Für eine gesetzliche Regulierung der Gleichstellung in Betrieben haben sich auch diejenigen ausgesprochen in deren Ländern Frauen der Erfolg nicht so schwer gemacht wird wie in Deutschland. Die schwedische Frauenministerin Margareta Winberg hält Frauen in Unternehmen für das Beste was einem Betrieb passieren kann. Sie will 2004 eine Quote für den Frauenanteil in Betrieben einführen, wenn diese selbst keine Gleichstellung herbeiführten. Und die Begründerin des Women’s Internationale Networking (WIN) Kristin Engvig aus der Schweiz ist sich sicher: „Rollenmodelle ändern sich nicht von selbst, sondern sind ein Resultat von Quotenregeln“. Diese werden jedoch nicht nur von Männern abgelehnt.
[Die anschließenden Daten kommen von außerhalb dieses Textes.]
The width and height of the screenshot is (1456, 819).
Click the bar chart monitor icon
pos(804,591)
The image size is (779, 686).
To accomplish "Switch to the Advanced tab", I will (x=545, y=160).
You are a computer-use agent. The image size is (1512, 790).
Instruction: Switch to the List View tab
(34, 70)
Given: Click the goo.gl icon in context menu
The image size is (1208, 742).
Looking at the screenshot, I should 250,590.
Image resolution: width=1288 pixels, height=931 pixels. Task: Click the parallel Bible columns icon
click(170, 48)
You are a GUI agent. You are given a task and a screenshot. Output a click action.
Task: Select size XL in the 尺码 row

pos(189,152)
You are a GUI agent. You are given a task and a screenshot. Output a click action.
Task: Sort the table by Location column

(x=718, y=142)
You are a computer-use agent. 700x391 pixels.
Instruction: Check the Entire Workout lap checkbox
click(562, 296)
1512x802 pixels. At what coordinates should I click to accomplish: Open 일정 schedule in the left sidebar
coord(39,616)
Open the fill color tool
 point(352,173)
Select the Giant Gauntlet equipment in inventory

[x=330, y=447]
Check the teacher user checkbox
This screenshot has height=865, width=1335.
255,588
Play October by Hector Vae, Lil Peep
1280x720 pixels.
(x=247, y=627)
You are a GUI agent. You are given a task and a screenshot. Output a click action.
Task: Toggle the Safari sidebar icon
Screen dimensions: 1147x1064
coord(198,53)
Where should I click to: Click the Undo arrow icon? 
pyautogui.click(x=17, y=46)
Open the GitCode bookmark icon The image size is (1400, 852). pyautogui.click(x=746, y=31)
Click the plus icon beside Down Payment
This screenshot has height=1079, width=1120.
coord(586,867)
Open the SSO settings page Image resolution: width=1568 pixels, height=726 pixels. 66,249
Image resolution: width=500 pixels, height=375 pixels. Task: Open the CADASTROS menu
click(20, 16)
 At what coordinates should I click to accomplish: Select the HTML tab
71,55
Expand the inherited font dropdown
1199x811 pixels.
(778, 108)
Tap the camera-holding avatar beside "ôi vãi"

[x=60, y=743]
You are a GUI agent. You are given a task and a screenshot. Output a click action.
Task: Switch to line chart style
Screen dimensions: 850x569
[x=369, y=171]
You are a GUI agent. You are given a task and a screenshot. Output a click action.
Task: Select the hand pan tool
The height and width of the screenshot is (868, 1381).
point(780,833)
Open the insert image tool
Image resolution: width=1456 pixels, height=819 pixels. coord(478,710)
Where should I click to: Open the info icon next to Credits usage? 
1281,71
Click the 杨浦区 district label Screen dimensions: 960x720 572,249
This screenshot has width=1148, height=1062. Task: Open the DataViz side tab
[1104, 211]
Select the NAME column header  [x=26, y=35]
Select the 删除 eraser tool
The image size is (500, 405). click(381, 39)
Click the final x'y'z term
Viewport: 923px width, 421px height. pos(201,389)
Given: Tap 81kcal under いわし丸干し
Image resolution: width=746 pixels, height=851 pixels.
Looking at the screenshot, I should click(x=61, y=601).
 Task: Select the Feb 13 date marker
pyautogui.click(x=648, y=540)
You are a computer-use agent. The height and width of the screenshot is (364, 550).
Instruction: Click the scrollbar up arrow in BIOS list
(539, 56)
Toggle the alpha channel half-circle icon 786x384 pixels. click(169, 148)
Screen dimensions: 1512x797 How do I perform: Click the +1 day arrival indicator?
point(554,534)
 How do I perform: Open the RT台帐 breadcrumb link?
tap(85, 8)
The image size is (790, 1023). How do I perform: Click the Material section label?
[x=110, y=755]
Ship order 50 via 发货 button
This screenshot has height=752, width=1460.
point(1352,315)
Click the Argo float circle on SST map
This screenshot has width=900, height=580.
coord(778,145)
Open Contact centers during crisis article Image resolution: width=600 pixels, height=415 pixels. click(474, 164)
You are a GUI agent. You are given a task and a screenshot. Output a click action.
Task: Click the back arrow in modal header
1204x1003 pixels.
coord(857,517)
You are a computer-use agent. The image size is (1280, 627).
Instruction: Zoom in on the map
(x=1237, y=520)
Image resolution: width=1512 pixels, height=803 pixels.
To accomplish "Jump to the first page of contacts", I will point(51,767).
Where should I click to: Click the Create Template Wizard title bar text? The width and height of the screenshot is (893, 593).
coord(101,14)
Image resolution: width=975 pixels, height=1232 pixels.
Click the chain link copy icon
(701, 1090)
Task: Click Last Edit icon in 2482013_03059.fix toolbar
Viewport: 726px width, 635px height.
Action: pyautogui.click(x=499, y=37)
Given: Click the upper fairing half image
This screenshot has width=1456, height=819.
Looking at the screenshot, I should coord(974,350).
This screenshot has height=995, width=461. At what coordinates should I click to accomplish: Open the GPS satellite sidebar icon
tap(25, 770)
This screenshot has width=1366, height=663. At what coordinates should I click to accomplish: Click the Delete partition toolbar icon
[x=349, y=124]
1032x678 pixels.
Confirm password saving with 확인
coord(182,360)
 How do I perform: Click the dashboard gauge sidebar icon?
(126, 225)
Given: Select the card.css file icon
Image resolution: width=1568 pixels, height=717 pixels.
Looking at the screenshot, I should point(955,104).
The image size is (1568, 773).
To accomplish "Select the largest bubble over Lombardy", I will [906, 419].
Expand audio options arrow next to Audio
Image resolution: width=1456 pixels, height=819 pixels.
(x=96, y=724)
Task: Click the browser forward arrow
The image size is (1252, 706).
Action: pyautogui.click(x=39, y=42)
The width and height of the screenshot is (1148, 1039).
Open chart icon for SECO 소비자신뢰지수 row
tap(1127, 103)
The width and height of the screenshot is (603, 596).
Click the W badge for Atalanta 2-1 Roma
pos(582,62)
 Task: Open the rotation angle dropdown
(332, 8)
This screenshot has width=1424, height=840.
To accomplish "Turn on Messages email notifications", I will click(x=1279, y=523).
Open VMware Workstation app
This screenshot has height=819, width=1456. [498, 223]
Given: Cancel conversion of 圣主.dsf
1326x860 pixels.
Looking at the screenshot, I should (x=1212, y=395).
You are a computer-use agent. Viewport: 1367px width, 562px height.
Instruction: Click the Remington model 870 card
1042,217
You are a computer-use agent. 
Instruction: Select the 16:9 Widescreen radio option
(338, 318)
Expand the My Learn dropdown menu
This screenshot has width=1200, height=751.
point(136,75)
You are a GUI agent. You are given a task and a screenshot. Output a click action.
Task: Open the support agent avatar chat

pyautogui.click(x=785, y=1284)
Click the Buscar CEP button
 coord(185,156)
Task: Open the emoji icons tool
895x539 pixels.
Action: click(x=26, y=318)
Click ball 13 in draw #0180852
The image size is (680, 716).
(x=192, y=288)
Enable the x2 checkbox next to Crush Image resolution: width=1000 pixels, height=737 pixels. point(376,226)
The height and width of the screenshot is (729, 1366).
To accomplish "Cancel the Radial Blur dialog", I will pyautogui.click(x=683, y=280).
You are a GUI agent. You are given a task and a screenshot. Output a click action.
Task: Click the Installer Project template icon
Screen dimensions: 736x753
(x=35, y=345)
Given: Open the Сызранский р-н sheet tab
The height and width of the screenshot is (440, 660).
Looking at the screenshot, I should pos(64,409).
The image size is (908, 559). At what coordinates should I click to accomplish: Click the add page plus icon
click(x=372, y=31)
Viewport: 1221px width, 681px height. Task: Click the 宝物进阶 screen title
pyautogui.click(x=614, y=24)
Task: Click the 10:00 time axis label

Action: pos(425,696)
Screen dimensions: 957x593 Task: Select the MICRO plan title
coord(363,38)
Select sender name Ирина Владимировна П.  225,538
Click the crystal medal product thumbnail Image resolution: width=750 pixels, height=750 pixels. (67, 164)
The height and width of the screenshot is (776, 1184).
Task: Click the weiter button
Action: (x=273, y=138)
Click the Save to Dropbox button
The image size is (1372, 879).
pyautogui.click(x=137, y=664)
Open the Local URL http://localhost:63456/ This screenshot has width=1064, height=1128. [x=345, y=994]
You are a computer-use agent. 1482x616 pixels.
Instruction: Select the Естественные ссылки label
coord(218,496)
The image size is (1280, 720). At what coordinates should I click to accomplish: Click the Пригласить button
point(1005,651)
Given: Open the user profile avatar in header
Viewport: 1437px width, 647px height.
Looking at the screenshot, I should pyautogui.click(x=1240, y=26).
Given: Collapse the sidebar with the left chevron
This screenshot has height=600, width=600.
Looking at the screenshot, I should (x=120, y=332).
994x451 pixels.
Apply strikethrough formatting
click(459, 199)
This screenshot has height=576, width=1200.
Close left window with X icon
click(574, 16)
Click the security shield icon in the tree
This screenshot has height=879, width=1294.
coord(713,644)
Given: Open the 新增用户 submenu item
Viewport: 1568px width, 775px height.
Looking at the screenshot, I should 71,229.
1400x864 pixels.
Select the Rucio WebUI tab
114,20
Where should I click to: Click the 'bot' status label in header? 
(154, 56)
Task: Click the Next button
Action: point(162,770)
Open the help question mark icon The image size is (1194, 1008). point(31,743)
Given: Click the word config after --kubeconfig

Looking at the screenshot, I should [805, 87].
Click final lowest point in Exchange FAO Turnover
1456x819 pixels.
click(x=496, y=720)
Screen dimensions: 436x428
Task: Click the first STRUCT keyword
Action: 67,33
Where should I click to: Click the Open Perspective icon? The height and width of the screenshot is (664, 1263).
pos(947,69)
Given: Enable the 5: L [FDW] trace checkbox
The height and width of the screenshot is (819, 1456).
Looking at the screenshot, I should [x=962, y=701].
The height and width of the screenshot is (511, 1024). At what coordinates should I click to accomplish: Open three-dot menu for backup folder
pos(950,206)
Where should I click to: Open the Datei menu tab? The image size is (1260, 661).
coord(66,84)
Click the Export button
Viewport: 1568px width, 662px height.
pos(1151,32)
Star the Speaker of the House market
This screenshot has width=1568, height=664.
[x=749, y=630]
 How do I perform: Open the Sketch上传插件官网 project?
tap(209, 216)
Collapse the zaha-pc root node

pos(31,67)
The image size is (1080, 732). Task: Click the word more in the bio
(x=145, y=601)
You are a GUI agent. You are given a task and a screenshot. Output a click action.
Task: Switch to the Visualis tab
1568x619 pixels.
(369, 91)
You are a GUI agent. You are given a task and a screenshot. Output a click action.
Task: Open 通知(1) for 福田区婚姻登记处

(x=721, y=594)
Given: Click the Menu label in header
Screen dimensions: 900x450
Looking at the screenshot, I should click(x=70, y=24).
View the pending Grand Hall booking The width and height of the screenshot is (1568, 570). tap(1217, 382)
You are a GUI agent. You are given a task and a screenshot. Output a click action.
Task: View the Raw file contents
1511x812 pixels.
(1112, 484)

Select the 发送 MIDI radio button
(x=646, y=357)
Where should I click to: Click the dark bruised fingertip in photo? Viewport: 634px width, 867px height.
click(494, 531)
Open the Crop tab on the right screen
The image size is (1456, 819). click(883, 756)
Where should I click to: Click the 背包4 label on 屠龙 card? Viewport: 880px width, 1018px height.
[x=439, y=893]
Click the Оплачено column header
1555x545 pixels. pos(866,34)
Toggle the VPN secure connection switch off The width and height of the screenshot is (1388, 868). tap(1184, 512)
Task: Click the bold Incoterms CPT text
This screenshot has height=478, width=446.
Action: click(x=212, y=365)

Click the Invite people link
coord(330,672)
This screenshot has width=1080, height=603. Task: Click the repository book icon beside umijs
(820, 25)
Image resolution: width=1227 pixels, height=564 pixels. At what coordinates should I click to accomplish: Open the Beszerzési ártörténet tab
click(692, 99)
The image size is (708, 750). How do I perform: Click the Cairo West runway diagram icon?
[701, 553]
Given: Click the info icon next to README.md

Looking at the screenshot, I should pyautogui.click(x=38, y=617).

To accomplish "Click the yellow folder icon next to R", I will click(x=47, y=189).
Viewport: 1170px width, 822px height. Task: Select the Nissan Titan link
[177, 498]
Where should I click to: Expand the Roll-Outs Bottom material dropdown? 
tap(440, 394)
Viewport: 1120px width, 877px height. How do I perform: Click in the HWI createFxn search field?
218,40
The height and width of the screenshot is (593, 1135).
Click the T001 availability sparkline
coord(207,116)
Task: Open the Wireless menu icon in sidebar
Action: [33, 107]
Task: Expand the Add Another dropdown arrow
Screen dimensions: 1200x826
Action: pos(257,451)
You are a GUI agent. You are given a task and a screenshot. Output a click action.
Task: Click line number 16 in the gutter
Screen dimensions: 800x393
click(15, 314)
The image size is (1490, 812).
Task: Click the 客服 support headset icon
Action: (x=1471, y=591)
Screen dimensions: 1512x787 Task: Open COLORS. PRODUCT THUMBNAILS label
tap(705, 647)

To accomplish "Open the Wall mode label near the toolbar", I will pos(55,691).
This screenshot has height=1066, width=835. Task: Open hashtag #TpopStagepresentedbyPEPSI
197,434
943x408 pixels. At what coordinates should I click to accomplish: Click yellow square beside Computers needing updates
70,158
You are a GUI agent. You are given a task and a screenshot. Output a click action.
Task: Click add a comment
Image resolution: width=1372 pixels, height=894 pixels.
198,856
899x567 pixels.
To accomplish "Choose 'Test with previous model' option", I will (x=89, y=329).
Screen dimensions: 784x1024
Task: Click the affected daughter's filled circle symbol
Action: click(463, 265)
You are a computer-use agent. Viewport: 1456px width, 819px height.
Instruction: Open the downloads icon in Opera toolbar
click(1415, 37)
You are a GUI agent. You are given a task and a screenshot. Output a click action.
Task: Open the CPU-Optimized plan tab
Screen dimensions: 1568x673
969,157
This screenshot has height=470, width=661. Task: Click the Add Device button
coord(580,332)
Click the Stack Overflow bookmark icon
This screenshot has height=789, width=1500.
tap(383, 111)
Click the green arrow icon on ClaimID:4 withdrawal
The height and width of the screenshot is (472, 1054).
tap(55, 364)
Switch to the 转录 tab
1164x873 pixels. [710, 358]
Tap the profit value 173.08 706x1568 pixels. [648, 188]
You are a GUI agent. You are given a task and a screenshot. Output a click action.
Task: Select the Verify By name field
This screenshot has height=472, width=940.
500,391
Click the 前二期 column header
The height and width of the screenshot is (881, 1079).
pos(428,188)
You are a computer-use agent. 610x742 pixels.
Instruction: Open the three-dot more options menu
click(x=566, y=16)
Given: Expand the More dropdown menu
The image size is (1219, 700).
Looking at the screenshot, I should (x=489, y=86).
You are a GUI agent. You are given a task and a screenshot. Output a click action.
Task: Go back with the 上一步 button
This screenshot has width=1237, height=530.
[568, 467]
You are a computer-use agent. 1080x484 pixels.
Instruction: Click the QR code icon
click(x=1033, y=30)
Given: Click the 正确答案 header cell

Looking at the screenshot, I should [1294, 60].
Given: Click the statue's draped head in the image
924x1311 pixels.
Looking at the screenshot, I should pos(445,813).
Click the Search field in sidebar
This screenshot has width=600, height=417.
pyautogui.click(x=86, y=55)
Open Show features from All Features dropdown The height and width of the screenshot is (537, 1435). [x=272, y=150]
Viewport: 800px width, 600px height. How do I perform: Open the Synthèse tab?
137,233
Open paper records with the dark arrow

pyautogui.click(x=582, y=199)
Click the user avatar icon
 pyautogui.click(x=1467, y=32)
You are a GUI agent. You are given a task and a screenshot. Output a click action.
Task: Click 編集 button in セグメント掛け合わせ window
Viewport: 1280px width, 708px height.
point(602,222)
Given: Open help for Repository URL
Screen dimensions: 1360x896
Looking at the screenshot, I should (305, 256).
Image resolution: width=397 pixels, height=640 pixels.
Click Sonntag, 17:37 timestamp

Frauen nehmen laut Heide Pfarr an ihrer eigenen Diskriminierung teil. So hat sich beispielsweise eine Mittelständlerin während der Diskussion im Plenum für die Abschaffung des Mutterschutzgesetzes ausgesprochen, da Schwangere einen Wettbewerbsnachteil darstellten. Nach Ansicht von Birgit Gantz-Rathmann, Vorstandsmitglied der Deutschen Bundesbahn und bekennende Quotenfrau gehen vor allem junge Frauen „blauäugig an ihre Karriereplanungen heran“. Nach fünf Jahren im Beruf würden Sie jedoch konfrontiert mit den typischen Männerbünden. Hans-Olaf Henkel jedoch findet die Präsenz von Kinderwägen in der Öffentlichkeit schon einen Fortschritt für die Frauen. Katharina Reiche, Bildungsexpertin der Union, habe den Ex-BDI-Chef sehr erfreut, indem sie ihren Nachwuchs einfach auf eine politische Veranstaltung mitgebracht hat. „So ein Erlebnis hatte ich noch nie“, bemerkte Henkel.